Abstract: SA-PO1155
Leukocyte Chemotactic Factor 2-Related Amyloidosis Presenting with a Rash and Unexplained CKD
Session Information
- CKD: Patient-Oriented Care and Case Reports
October 26, 2024 | Location: Exhibit Hall, Convention Center
Abstract Time: 10:00 AM - 12:00 PM
Category: CKD (Non-Dialysis)
- 2302 CKD (Non-Dialysis): Clinical, Outcomes, and Trials
Authors
- Gholizadeh Ghozloujeh, Zohreh, Loma Linda University, Loma Linda, California, United States
- Chen Wongworawat, Yan, Loma Linda University, Loma Linda, California, United States
- Abdi Pour, Amir, Loma Linda University, Loma Linda, California, United States
- Ebrahimi, Niloufar, Loma Linda University, Loma Linda, California, United States
- Norouzi, Sayna, Loma Linda University, Loma Linda, California, United States
Introduction
Leukocyte chemotactic factor 2 amyloidosis (ALECT2) is a recently described type of amyloidosis predominantly affecting the kidneys. ALECT2 has a relatively benign course, rare cardiac involvement, and a specific ethnic distribution. Recognizing ALECT2 is crucial to avoid unnecessary and potentially harmful treatments intended for more common subtypes like AL or AA amyloidosis. We present a case of ALECT2 with unusual clinical presentation and renal histology.
Case Description
A 60-year-old Hispanic female with a history of prediabetes (HbA1c = 5.7%) and hypertension presented with a pruritic skin rash on her hands. Upon reviewing historical laboratory findings, the patient was found to have elevated serum creatinine (Cr = 1.20 mg/dL) with an estimated glomerular filtration rate of 48 mL/min/1.73m2 (CKD stage 3) without proteinuria for the past 20 months. Renal ultrasound showed increased echogenicity consistent with CKD. Despite controlling her hypertension, her serum creatinine continued to rise (1.39 mg/dL) over the next 2 months, necessitating a biopsy to investigate the underlying etiology of her CKD.

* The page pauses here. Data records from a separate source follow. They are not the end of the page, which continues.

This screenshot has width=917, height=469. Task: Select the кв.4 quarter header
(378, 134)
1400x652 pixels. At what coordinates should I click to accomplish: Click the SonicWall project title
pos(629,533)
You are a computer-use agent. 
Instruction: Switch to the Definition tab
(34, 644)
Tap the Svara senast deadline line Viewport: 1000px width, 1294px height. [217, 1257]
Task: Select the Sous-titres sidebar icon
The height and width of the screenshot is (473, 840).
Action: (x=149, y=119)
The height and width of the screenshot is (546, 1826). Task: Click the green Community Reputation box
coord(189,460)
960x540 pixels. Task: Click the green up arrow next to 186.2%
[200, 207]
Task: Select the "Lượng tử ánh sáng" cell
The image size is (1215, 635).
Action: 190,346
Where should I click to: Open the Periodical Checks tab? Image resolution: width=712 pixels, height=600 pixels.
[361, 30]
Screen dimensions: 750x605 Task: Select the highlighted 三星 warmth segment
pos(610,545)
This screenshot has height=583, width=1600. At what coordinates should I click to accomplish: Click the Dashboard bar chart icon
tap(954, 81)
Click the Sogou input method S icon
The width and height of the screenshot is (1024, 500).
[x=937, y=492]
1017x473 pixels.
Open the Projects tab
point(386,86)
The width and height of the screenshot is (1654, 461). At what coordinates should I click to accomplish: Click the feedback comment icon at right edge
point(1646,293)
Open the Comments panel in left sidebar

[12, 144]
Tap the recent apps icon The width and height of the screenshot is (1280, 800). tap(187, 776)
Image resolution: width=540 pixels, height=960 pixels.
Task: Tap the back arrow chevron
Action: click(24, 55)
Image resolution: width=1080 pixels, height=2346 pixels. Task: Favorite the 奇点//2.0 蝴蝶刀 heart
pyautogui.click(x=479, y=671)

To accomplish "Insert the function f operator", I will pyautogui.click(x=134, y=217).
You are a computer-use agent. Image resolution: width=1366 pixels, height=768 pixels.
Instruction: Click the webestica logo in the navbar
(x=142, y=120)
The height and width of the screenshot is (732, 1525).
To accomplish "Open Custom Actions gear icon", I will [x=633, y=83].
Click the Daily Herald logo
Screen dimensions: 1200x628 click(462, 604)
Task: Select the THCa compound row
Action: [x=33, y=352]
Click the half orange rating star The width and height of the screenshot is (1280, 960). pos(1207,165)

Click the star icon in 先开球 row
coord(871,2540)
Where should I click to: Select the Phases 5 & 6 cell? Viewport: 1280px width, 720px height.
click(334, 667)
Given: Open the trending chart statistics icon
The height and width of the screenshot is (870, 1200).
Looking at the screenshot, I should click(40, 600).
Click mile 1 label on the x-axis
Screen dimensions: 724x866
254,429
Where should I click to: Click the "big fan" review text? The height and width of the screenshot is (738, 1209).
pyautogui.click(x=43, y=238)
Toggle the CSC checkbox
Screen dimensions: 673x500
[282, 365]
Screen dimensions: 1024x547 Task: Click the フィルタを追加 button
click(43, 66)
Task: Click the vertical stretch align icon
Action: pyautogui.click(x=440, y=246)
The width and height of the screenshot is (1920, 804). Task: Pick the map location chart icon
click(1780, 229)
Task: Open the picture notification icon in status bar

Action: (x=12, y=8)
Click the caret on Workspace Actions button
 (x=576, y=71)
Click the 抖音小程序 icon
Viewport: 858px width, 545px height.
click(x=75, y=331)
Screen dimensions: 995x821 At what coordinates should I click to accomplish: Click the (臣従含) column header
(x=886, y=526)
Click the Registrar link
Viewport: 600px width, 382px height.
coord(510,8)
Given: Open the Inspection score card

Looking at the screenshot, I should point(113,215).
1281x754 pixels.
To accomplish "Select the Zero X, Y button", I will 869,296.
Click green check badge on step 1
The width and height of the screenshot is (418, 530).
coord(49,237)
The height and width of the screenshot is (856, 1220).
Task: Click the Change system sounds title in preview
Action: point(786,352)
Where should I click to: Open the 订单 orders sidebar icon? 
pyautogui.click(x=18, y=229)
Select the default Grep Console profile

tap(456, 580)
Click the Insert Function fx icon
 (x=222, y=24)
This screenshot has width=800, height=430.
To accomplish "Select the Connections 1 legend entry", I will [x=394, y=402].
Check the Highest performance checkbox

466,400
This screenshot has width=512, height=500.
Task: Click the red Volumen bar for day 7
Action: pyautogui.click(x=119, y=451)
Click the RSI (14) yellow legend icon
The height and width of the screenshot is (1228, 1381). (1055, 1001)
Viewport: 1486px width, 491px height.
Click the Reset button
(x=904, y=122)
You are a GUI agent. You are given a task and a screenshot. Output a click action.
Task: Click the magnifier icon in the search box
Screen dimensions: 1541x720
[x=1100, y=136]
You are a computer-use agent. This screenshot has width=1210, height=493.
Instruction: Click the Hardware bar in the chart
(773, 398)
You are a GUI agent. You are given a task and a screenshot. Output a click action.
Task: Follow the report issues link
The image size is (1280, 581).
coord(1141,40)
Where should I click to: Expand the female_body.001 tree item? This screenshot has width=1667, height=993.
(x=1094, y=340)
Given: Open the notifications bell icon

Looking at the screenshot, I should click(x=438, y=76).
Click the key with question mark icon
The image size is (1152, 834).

The kidney biopsy revealed LECT2 amyloidosis, predominantly glomerular and less dominant interstitial amyloid deposition, which was Congo red-positive with light green birefringence under polarized light (Image1). No diagnostic features of paraprotein-associated renal deposition disease, immune complex-mediated glomerulonephritis, or interstitial nephritis were observed, and urine protein electrophoresis was negative. The echocardiography did not suggest cardiac involvement with an ejection fraction of 60-65%.
Discussion
We report an unusual case of biopsy proven ALECT2 presenting with skin rashes resembling other autoimmune diseases.